--- What is required ---
Please reproduce, word for word, the lines in the records running from the line containing "Viewport: 1568px width, 496px" through the line containing "click(x=750, y=54)".

--- Record list ---
--- Begin ---

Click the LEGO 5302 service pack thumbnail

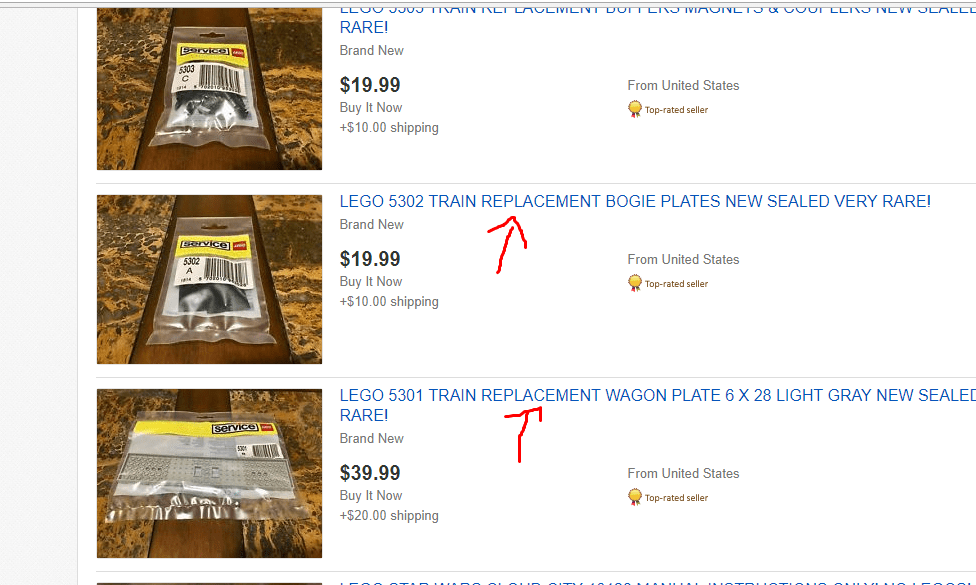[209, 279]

--- End ---
--- Begin ---

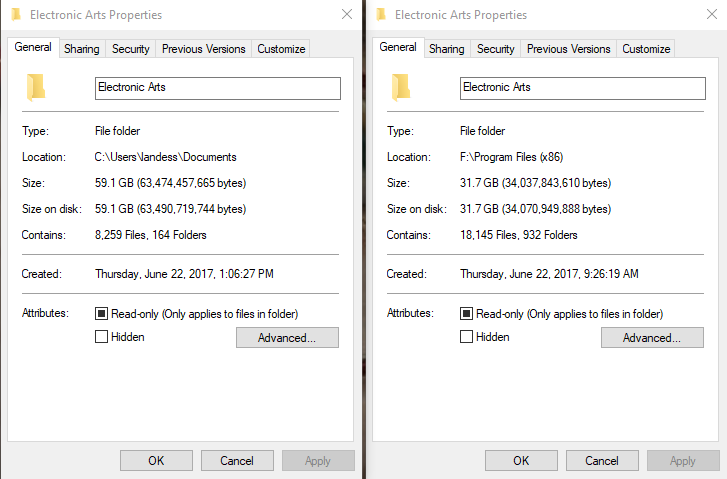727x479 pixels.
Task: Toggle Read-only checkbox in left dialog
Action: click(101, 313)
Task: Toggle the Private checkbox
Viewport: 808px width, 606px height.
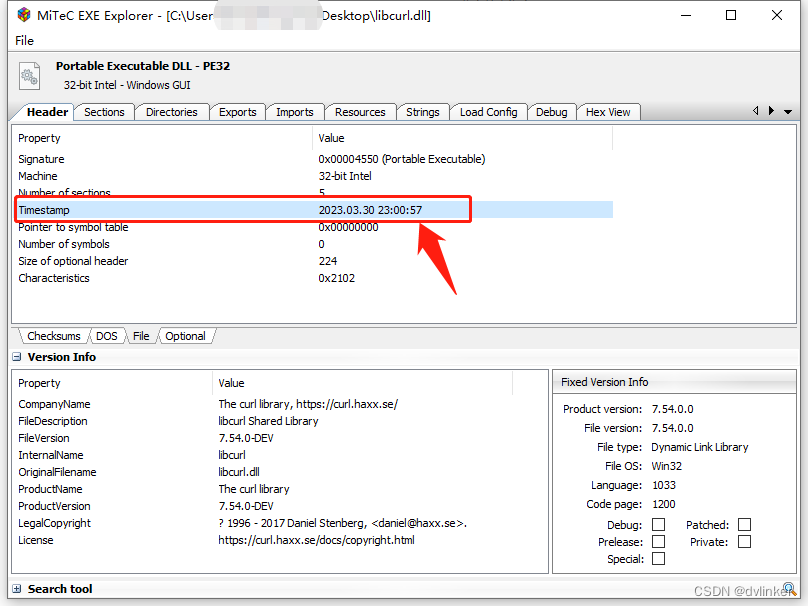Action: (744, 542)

--- End ---
--- Begin ---

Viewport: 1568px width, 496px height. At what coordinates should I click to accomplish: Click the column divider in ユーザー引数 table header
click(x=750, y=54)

--- End ---

--- Task response ---
Viewport: 1568px width, 496px height. At what coordinates should I click to accomplish: Click the column divider in ユーザー引数 table header
click(x=750, y=54)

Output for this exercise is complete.